I'm starting to writing a book about the history of Spanish Navy Ship " Contramaestre Casado"
It is ex Leeward Islands, ex Bajamar, ex Bonzo, ex Fortuna Referencia, ex Thanassis K .
IMO 5205473.

I' m also looking for information of his twin which was sunk un 1978 in Argelia "Natalie D" Ex Windward islands, ex Banaderos, ex Bambi, ex Mardina refeer, ex Hamdan. 
IMO 5391959

I want to learn about who was the daily routine of the vessel, routers, cargo and other information. 



Kind Regards.


----------



## jonesboat (Aug 30, 2009)

Hi. Not much help unfortunately, but remember both Leeward (2507grt) & Windward (2510grt) Islands being regulars into Preston from the West Indies with Bananas, and general cargo outward in the 1950's.
All the very best with your book.


----------



## Oceankompaniet (Aug 12, 2019)

jonesboat said:


> Hi. Not much help unfortunately, but remember both Leeward (2507grt) & Windward (2510grt) Islands being regulars into Preston from the West Indies with Bananas, and general cargo outward in the 1950's.
> All the very best with your book.


Thank you jonesboat.

I believe that the general cargo of both ships was ,in their begining ;fruit. As far as I Know both ships have refrigerated cargo holds.

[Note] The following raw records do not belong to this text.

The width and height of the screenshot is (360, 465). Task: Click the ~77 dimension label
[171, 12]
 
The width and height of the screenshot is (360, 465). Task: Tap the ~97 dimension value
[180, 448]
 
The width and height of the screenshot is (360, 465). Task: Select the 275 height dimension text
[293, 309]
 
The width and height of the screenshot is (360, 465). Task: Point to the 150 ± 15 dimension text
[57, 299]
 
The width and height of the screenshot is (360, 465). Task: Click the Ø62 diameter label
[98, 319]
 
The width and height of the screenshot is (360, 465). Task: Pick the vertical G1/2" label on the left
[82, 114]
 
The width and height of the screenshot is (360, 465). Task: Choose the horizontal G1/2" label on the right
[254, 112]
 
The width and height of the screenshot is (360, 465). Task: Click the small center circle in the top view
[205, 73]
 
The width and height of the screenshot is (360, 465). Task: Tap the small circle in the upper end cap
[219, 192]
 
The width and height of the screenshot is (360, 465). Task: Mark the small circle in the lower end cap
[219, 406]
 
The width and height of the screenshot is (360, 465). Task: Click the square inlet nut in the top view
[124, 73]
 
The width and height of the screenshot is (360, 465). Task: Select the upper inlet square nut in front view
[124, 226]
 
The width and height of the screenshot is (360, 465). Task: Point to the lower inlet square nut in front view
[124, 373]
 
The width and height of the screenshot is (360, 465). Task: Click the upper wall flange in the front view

In vessel´s data sheet explain that both vessel were strengthened for navigation in ice so I have the idea that the original target of the owners were transport fruit from South America to North Europe.

Kind Regads


----------



## Oceankompaniet (Aug 12, 2019)

I `ve Attachaded to photos of the current situation of" Leeward Islands"
and two links about the vessel

http://www.armada.mde.es/ArmadaPort...superficie/prefLang-es/10buques-de-transporte

https://www.puentedemando.com/la-dilatada-existencia-del-buque-contramaestre-casado/


----------